### [Your goal]
Update these lines so that "dropdown" reads "menu", keeping everything else the same, and leave the pictures out.

### [Available data]
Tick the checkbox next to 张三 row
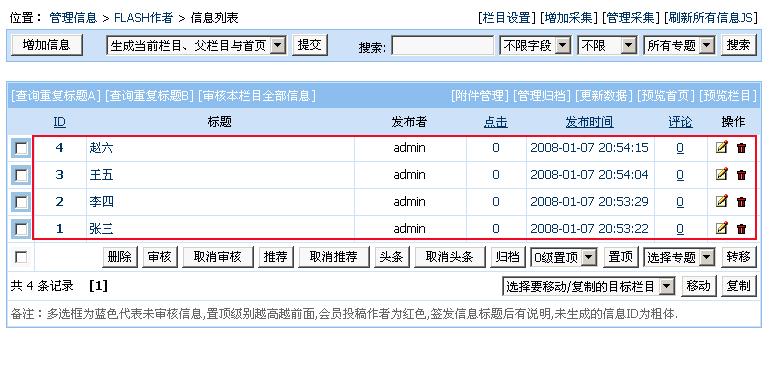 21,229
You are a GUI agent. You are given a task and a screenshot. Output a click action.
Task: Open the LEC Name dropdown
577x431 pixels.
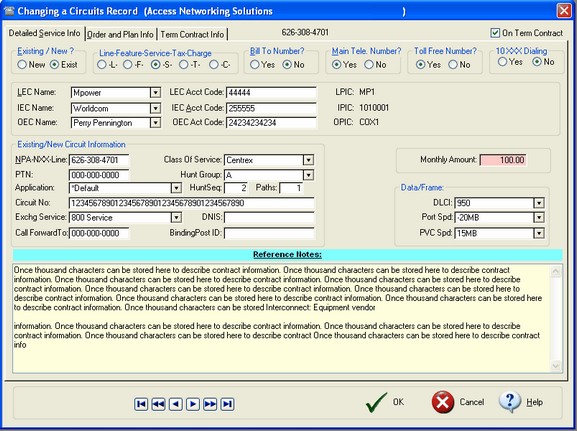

### [Result of the exercise]
Tick the checkbox next to 张三 row
 21,229
You are a GUI agent. You are given a task and a screenshot. Output a click action.
Task: Open the LEC Name menu
577x431 pixels.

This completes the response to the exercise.